[WHAT YOU ARE ASKED TO DO]
Your answer should reproduce every line of the material in which the word "input" occurs.

[RECORDS FOR THIS TASK]
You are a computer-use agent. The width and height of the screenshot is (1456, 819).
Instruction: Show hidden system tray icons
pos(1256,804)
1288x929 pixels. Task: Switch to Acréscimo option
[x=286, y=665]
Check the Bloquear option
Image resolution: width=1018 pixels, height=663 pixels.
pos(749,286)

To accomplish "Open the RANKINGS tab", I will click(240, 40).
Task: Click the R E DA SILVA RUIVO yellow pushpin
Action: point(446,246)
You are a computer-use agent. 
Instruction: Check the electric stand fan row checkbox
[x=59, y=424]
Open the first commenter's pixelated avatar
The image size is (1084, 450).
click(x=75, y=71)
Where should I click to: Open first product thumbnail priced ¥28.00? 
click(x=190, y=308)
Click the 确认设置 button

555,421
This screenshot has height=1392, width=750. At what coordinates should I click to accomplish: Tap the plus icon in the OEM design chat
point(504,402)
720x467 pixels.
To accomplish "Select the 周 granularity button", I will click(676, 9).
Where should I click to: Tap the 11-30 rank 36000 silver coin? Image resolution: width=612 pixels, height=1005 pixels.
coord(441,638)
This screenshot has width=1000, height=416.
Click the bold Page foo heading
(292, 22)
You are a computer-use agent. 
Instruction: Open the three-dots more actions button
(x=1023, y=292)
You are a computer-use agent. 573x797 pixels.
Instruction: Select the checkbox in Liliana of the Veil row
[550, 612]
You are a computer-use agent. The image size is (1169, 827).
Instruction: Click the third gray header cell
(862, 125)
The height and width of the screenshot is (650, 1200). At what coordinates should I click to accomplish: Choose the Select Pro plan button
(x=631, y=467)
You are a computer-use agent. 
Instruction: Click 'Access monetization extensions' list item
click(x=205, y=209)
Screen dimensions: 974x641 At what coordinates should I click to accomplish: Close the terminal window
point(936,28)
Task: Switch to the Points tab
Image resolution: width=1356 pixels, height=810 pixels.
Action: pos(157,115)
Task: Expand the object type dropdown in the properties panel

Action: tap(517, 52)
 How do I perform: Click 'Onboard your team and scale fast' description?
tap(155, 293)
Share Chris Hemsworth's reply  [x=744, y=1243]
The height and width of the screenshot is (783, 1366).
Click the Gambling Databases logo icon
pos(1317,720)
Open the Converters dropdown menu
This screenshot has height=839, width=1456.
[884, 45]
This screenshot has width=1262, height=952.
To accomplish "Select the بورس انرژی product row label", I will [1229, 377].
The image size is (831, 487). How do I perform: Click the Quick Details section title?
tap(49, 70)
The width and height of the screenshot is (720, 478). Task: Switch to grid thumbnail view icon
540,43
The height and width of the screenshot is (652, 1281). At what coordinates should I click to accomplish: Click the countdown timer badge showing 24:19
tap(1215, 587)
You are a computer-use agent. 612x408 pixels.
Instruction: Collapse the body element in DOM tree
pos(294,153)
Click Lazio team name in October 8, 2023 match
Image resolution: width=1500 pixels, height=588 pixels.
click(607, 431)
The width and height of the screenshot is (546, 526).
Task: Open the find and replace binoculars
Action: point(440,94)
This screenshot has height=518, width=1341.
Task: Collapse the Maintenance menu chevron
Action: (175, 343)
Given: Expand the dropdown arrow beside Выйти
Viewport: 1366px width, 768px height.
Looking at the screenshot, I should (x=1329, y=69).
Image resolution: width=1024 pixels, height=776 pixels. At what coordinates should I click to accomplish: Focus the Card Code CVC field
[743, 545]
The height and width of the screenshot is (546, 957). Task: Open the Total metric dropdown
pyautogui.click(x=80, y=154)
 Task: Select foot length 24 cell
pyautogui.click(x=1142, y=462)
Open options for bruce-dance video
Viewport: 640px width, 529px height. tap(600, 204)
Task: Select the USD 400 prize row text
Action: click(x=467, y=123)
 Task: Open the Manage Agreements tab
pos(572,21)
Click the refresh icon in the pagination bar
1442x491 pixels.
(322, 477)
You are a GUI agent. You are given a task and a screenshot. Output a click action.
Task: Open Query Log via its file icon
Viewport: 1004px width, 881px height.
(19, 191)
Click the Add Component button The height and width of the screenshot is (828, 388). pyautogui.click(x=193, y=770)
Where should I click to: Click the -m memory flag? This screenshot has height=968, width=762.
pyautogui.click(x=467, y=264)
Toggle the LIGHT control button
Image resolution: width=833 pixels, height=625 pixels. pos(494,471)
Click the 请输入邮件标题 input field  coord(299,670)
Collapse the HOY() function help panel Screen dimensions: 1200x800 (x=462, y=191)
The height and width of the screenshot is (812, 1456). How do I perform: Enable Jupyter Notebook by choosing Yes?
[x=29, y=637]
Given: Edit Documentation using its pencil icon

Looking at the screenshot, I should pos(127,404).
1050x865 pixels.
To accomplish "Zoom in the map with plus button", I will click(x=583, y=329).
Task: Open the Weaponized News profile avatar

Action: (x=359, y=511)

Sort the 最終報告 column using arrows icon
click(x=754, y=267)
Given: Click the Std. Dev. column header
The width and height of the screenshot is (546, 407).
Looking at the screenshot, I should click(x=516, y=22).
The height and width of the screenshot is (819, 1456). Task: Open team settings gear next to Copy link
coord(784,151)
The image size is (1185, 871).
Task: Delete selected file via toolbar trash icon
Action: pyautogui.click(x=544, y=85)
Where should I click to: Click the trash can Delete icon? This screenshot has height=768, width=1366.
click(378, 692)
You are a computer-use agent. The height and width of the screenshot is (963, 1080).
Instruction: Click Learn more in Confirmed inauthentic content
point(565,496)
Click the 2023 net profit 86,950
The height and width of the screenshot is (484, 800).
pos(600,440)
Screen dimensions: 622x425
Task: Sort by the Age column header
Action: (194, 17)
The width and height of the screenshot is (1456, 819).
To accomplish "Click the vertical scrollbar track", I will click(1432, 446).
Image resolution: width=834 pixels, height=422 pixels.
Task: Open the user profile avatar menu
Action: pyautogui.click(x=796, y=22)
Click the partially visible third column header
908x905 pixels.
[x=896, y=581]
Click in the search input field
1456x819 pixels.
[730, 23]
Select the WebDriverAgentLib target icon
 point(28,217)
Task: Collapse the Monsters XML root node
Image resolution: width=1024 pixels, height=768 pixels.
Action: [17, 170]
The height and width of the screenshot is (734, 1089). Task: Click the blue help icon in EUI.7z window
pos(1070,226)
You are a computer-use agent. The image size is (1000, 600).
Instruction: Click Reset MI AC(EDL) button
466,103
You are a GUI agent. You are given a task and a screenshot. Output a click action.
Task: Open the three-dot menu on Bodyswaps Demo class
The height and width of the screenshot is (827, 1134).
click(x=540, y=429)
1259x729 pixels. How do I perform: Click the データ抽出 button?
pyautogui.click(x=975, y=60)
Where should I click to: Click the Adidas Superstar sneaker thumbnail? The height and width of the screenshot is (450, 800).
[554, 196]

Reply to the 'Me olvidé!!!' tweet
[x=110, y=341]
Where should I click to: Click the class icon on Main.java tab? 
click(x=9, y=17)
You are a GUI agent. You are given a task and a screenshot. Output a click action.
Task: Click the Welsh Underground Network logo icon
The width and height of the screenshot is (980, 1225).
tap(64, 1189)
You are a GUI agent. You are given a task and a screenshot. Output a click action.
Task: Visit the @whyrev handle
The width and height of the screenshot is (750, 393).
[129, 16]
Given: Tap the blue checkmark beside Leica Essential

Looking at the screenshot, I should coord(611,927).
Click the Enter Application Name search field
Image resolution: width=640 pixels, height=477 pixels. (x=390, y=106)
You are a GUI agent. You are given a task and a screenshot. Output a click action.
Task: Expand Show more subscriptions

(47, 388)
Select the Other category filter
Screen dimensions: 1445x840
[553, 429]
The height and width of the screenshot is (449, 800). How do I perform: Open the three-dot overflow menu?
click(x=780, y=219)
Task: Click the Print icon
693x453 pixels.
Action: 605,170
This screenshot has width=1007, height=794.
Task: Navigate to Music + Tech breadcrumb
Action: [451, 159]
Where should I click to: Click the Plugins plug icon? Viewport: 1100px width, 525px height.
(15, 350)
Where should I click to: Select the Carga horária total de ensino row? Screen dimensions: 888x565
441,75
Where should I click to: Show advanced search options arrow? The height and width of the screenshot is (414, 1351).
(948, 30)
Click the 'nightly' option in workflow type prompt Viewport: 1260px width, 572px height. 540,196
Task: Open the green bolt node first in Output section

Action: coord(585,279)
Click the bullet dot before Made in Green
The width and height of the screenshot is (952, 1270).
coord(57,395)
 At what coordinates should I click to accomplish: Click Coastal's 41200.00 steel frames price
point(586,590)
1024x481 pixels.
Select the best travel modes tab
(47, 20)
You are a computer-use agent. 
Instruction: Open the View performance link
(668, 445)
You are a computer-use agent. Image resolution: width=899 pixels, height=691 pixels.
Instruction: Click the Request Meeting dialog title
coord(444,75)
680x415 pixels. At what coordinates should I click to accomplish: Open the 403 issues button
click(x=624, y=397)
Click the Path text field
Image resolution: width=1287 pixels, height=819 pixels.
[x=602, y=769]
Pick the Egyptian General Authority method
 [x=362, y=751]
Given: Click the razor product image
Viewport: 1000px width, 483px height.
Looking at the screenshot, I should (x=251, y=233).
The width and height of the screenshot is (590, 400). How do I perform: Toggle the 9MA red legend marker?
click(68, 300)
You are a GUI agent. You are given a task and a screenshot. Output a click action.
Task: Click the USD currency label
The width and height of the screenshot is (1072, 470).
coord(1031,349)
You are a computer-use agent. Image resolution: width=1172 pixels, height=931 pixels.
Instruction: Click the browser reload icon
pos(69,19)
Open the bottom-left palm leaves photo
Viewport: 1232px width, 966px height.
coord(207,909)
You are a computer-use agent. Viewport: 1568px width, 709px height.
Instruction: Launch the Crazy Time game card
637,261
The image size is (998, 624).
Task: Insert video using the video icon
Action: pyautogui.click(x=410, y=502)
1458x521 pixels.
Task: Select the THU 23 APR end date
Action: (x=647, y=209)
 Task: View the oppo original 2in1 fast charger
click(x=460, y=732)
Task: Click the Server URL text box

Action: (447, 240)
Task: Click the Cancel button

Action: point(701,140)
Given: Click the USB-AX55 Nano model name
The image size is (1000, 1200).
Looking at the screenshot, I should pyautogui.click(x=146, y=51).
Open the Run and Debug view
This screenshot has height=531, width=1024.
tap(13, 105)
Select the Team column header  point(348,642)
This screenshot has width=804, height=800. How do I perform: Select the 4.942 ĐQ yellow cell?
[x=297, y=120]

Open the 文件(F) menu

[EXPECTED OUTPUT]
Click the 请输入邮件标题 input field  coord(299,670)
Click in the search input field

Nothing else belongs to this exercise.